Dataset entries:
[Start of section]
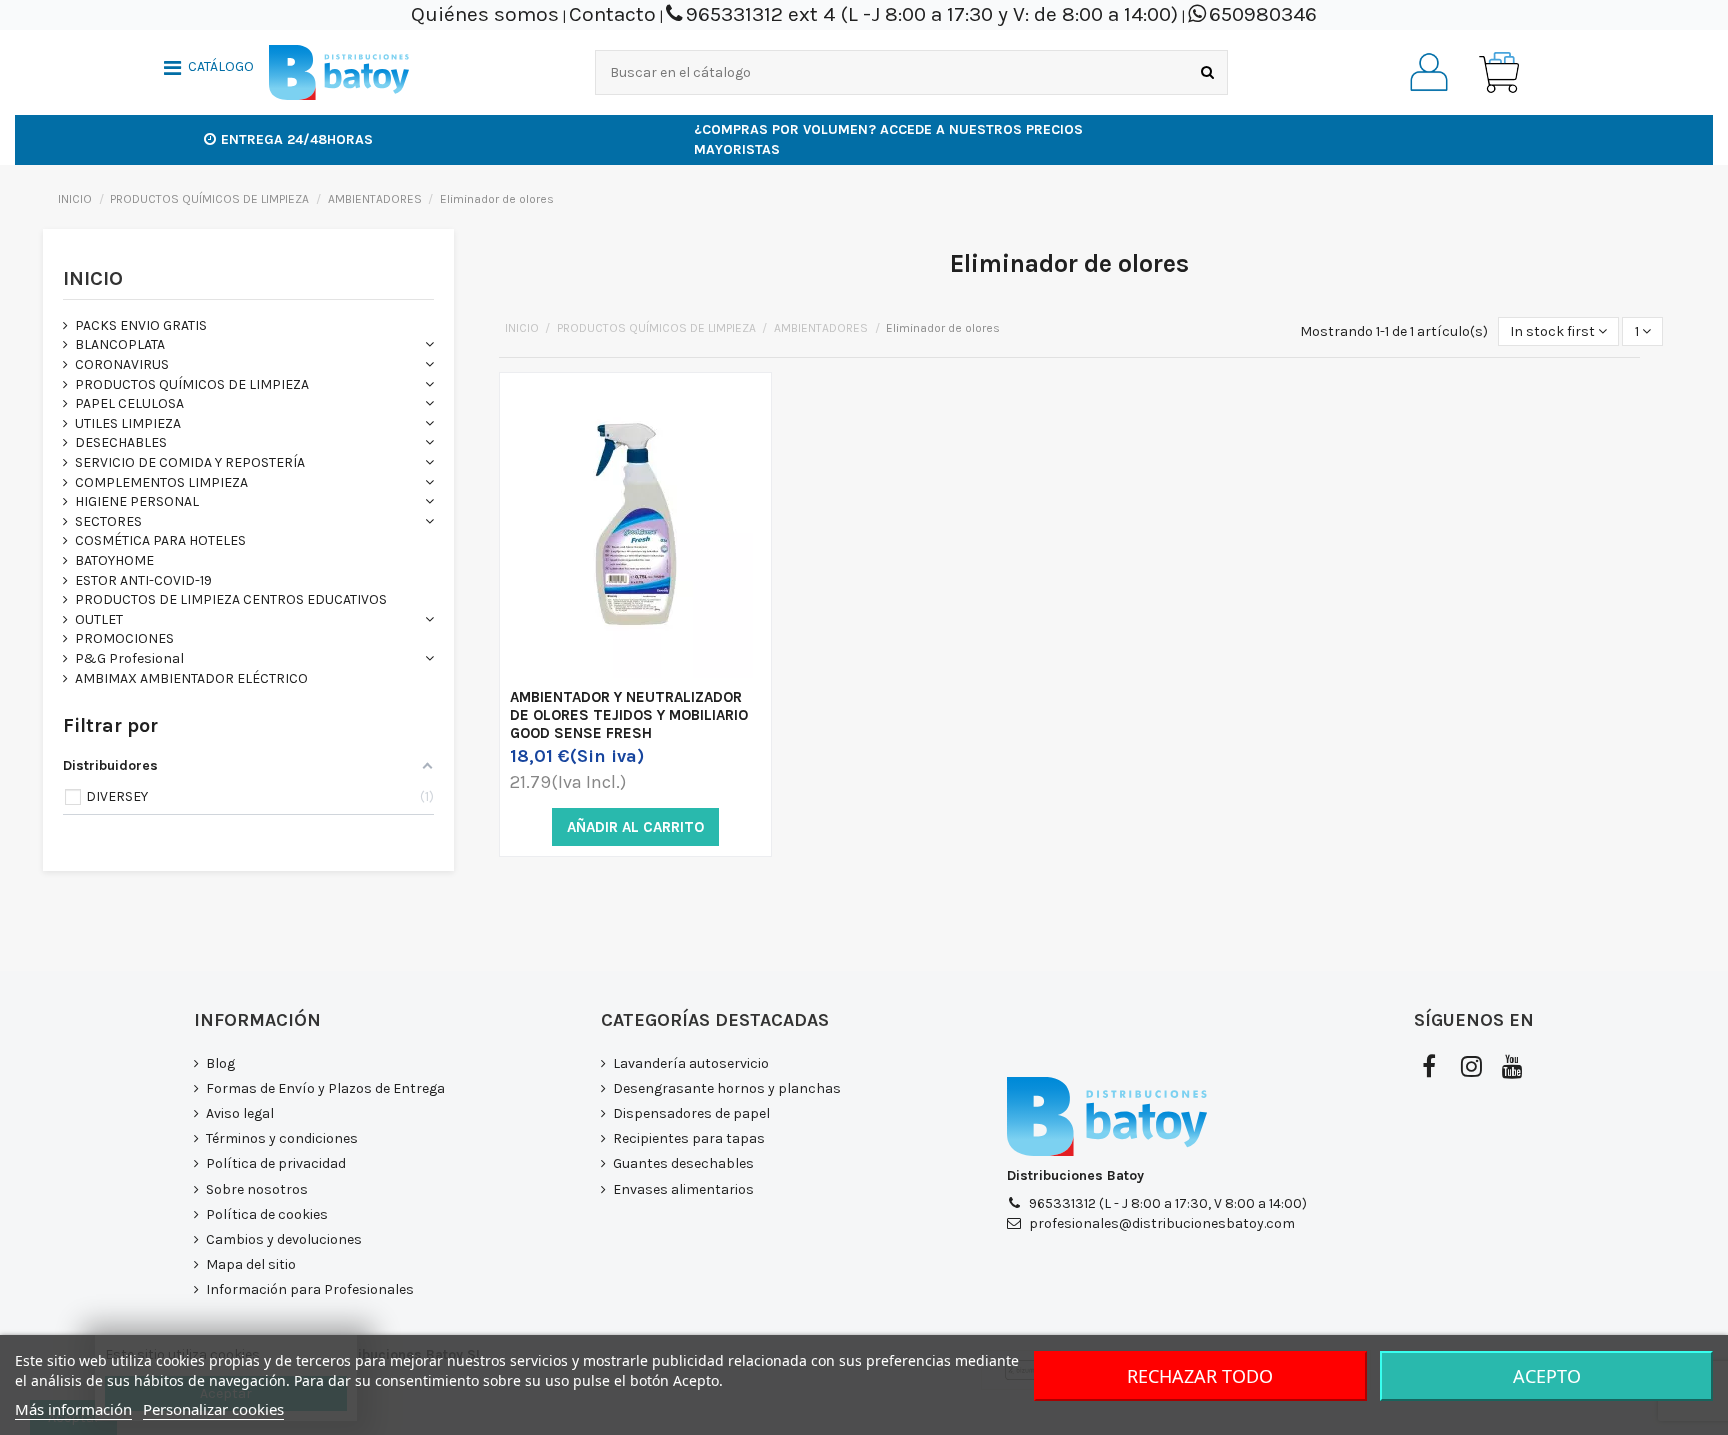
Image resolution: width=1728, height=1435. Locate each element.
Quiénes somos (485, 14)
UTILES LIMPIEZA (128, 423)
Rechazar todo (1200, 1376)
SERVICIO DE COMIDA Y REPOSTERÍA (190, 462)
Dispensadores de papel (691, 1113)
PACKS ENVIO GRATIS (141, 325)
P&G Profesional (129, 658)
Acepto (1547, 1376)
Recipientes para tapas (689, 1138)
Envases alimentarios (683, 1189)
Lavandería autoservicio (691, 1063)
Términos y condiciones (282, 1138)
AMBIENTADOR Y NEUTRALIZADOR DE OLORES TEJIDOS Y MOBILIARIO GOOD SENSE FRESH (629, 715)
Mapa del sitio (251, 1264)
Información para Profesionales (310, 1289)
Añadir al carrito (635, 827)
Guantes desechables (683, 1163)
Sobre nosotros (257, 1189)
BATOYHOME (114, 560)
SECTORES (108, 521)
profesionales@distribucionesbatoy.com (1162, 1223)
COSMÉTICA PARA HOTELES (160, 540)
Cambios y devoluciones (284, 1239)
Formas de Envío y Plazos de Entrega (325, 1088)
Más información (73, 1409)
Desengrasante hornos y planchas (727, 1088)
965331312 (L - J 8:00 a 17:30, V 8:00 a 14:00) (1168, 1203)
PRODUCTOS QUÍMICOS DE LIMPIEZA (192, 384)
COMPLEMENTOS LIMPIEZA (161, 482)
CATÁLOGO (221, 67)
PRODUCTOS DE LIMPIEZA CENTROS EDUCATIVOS (231, 599)
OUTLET (99, 619)
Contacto (612, 14)
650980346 (1263, 14)
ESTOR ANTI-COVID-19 (143, 580)
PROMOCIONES (124, 638)
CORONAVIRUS (122, 364)
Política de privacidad (276, 1163)
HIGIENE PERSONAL (137, 501)
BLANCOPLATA (120, 344)
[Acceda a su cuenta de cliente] (1429, 72)
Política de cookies (267, 1214)
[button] (209, 70)
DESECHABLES (121, 442)
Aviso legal (240, 1113)
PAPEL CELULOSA (129, 403)
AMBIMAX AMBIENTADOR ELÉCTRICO (191, 678)
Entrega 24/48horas (297, 139)
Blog (220, 1063)
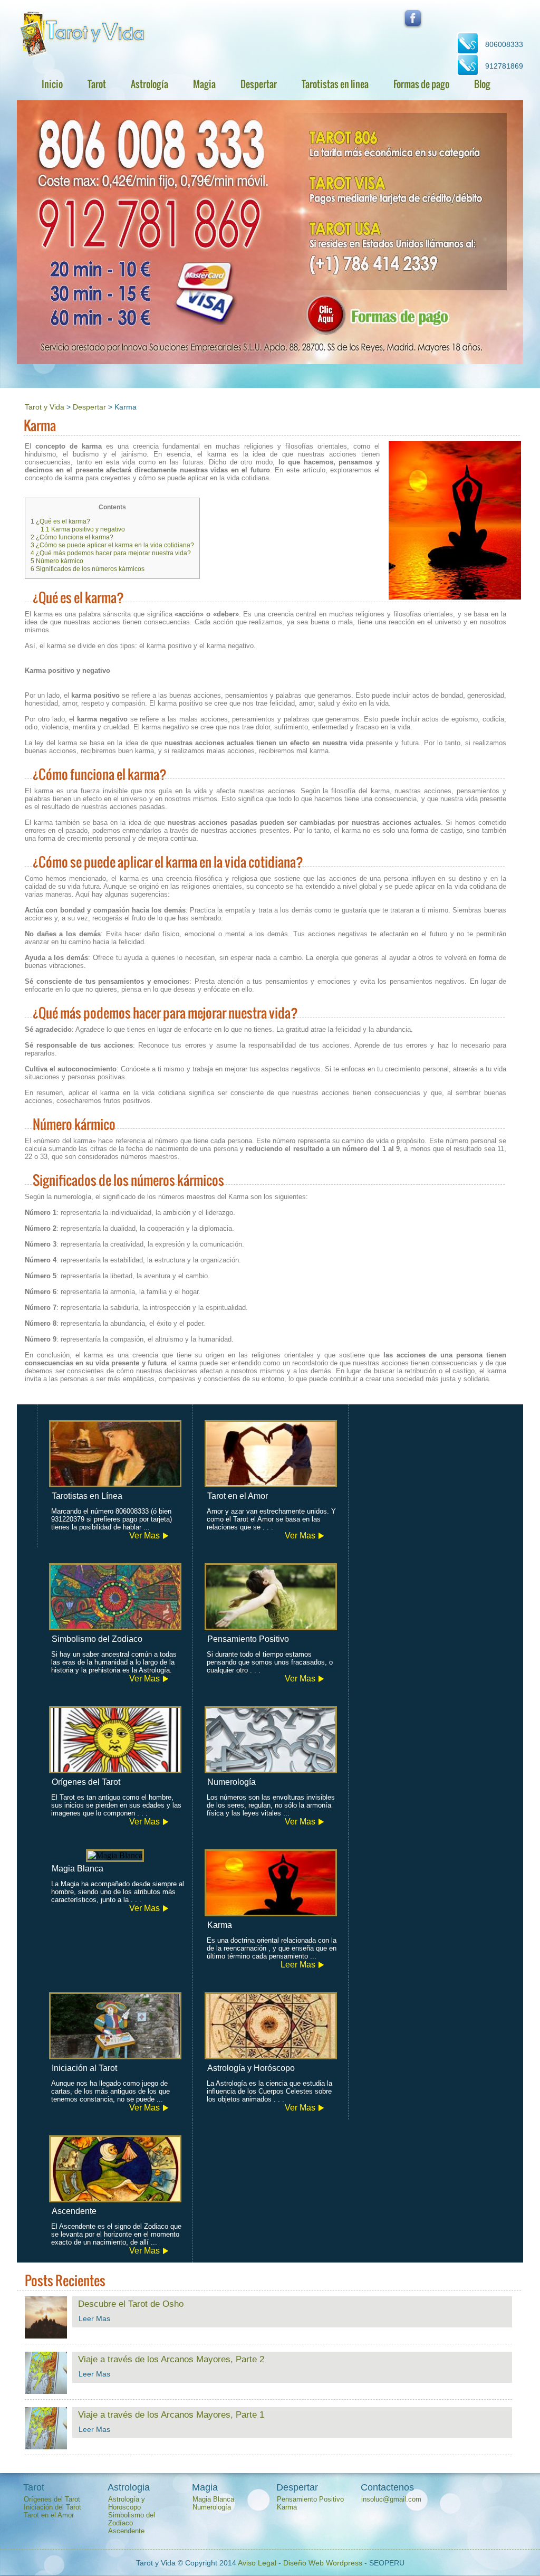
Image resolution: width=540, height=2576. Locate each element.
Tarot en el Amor (49, 2515)
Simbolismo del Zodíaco (131, 2519)
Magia (204, 84)
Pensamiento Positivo (310, 2499)
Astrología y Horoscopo (126, 2503)
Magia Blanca (213, 2499)
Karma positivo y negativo (83, 529)
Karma (287, 2507)
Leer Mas (298, 1964)
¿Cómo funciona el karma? (72, 537)
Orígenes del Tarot (52, 2499)
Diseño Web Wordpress (322, 2563)
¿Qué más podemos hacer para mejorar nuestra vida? (111, 553)
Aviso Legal (257, 2563)
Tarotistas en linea (335, 84)
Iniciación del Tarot (52, 2507)
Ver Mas (144, 1535)
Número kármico (57, 561)
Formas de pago (421, 84)
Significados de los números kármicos (87, 569)
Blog (482, 84)
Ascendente (126, 2531)
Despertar (258, 84)
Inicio (52, 84)
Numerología (211, 2507)
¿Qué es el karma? (60, 521)
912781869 (504, 66)
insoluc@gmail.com (391, 2499)
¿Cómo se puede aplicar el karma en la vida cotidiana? (112, 545)
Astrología (149, 84)
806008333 (504, 44)
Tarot (97, 84)
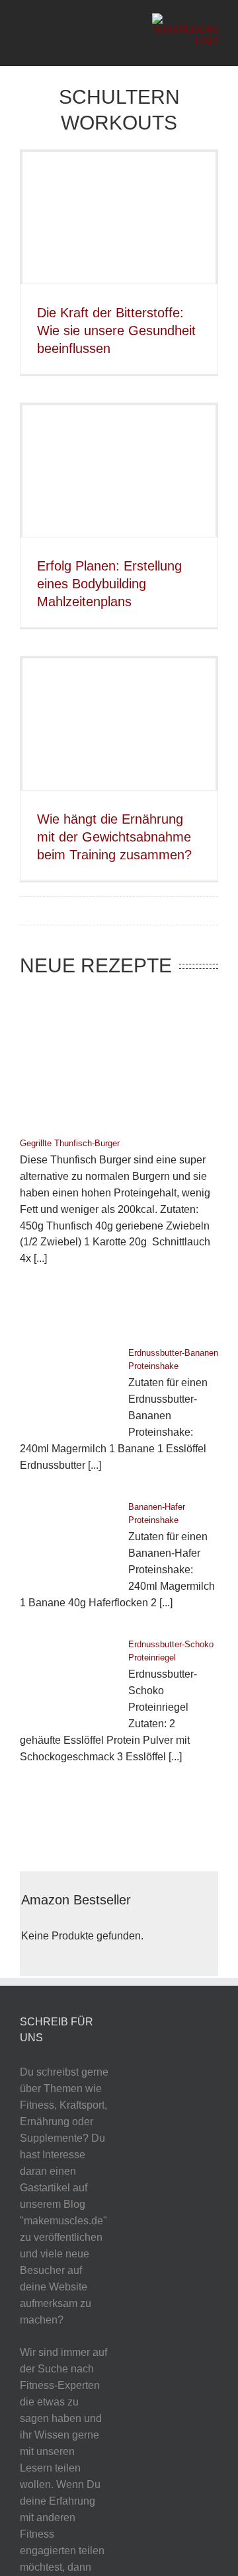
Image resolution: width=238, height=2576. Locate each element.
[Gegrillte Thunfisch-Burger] (119, 1059)
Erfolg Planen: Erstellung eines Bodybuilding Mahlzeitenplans (109, 584)
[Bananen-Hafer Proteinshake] (67, 1539)
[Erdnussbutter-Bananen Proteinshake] (67, 1385)
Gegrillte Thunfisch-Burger (70, 1143)
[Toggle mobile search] (45, 33)
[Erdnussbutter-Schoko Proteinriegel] (67, 1676)
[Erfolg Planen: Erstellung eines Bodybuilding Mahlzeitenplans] (119, 471)
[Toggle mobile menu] (25, 33)
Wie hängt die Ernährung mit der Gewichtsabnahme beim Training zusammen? (114, 837)
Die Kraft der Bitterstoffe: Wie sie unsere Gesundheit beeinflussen (116, 330)
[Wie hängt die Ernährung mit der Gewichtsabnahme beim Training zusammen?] (119, 724)
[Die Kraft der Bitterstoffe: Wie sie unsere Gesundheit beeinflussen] (119, 218)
[End of section]
▸ **Exercise prompt**:
Leave out every line above except those from the line with "Añadir al carrito (635, 827)" up to and including the line with "Desengrasante hornos y planchas (727, 1088)", and copy those exactly.

▸ **Exercise response**:
Añadir al carrito (635, 827)
Guantes desechables (683, 1163)
Sobre nosotros (257, 1189)
BATOYHOME (114, 560)
SECTORES (108, 521)
profesionales@distribucionesbatoy.com (1162, 1223)
COSMÉTICA PARA HOTELES (160, 540)
Cambios y devoluciones (284, 1239)
Formas de Envío y Plazos de Entrega (325, 1088)
Más información (73, 1409)
Desengrasante hornos y planchas (727, 1088)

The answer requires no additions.